Food security advocate Kathy Okpik led 30 residents of Iqaluit in a loud protest against high grocery prices in front of Northmart on Saturday, October 25.

Speaking into a megaphone and introduced by its siren wail, Okpik called on the federal government to accelerate its ongoing examination into food subsidies in the territory.

The federal government announced an external review of a portion of its Nutrition North subsidy programme in October 2024. That review is being led by former Nunavut Tunngavik Inc. president Aluki Kotierk. Nutrition North was launched in 2011 as a way to make nutritious food more affordable in the North.

“We really need to know about the Nutrition North study that’s happening,” she said. “The subsidy needs to go directly to the people and not to big corporations where they control the prices.”

Others in the crowd denounced what they called price gouging in the wake of initiatives aimed at reducing costs for Inuit households, such as the federal government’s Inuit Child First Initiative.

Its universal food voucher programme used to give Inuit families 1 USD a month for every child they had under the age of 18, but was scrapped in favour of a plan that gives out vouchers based on individual families’ applications.

The Inuit Child First Initiative, which expired at the end of March, got a temporary extension of its funding earlier this year, but its long-term future has been uncertain since the end of the federal government’s previous fiscal year.

“We need to look at our consumer affairs division in our government of Nunavut,” said Okpik, a former Government of Nunavut deputy minister. She pointed to the many households reaching out for donations of food and leftovers in social media.

“They have nowhere else to turn to but social media,” she said. If Iqaluit households are struggling, people in remote communities are having an even harder time, she added.

Dozens of drivers gave a toot of their horns as they passed the spectacle along Queen Elizabeth Way.

Nunavut Tunngavik Inc. President Jeremy Tunraluk, who recently returned from the organisation’s annual general meeting in Rankin Inlet on Thursday where the issue of food security was discussed, called on Inuit to take the lead away from the federal government.

“We, as Inuit leaders, need to take charge,” he said, speaking into a megaphone. “Take the lead to make sure that we’re not only voicing our concerns, but making sure that we’re actually delivering programs for food security.”
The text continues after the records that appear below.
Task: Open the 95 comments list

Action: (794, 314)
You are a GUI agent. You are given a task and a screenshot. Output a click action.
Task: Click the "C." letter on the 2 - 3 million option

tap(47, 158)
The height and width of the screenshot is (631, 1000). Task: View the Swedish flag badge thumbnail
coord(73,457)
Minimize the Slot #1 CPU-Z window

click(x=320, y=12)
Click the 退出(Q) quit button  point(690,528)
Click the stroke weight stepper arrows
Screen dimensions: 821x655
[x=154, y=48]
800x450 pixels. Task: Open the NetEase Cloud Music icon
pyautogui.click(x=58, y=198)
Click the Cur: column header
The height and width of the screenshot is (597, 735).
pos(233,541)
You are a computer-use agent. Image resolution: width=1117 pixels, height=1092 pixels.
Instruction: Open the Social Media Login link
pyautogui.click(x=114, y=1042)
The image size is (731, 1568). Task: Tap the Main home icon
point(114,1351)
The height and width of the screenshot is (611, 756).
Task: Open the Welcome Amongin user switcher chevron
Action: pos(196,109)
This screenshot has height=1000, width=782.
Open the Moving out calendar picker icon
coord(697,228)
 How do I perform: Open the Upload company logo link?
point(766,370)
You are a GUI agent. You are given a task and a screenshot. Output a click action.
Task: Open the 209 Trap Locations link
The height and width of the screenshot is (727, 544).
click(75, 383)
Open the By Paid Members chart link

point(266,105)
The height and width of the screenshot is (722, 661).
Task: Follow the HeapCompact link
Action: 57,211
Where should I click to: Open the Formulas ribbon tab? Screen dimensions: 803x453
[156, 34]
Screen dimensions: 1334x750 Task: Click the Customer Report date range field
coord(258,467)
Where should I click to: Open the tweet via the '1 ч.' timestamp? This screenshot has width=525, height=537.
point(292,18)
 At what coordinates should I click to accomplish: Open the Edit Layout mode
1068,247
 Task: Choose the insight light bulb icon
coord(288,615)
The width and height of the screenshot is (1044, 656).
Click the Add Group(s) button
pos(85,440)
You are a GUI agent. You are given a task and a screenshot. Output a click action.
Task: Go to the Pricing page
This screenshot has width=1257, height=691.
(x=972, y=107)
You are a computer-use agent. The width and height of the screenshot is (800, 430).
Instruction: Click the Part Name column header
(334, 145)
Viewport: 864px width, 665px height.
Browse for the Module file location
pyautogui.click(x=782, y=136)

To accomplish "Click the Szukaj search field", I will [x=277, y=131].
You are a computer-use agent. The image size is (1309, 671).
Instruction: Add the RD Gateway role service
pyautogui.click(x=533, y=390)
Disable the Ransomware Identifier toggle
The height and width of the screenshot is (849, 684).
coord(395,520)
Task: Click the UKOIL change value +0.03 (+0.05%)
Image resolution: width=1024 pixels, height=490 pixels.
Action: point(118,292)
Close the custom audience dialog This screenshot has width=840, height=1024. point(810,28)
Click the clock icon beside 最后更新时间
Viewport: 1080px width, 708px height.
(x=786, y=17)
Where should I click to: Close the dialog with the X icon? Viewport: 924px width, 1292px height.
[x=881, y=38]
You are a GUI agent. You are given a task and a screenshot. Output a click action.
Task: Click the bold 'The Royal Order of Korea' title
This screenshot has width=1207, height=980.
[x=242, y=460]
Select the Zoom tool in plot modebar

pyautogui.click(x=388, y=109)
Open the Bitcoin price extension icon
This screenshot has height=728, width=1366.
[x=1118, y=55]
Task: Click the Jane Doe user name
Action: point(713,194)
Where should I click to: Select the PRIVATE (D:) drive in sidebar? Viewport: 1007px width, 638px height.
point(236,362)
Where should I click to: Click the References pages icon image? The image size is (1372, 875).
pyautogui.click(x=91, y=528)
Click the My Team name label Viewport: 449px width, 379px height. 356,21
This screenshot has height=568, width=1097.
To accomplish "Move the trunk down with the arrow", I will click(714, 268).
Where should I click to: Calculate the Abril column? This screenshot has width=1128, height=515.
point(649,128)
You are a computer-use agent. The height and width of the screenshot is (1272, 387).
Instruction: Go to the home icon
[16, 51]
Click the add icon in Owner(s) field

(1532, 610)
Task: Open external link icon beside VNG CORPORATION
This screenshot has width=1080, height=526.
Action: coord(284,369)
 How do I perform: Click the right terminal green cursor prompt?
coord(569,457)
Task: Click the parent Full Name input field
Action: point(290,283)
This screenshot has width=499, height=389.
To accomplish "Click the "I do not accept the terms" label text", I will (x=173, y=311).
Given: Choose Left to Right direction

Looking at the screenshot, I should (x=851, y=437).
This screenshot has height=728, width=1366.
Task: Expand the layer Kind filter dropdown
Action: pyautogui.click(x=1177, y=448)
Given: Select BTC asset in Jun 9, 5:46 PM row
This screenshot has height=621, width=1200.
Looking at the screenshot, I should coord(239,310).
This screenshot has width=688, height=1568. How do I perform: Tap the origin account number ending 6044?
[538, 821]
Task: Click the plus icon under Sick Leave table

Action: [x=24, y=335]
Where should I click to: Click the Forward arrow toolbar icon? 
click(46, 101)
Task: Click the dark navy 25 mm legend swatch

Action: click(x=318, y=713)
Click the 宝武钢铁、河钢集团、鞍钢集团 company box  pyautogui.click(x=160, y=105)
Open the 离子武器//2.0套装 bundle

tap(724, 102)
Becca Gesch, carrying a handmade sign reading “food security is a human right,” called on the federal government to “decolonise food security”.

“We need to make sure that Indigenous are fed and have access to food and healthcare and affordable everything,” Gesch said.

Nunatsiaq News reached out to Northmart communications director by email, but did not receive a response Saturday afternoon.

Comments:

Posted by What are Liberals doing? on Oct 25, 2025

“Where is all the money going that Northwestern company receives to keep prices down? Every year food gets higher and higher? What is the government doing? Where are the audits? Where is the transparency? I’m sick of living pay check to pay check shopping at the only store in town, cargo is so expensive now CONartistNorth, we used to buy food from YK, I skip meals now so my wife and kids can eat, I eat their leftovers after supper, then go sit in the washroom and cry for a minute then man up. So sick of this, what have I done to deserve this, I pay taxes like everyone else!!”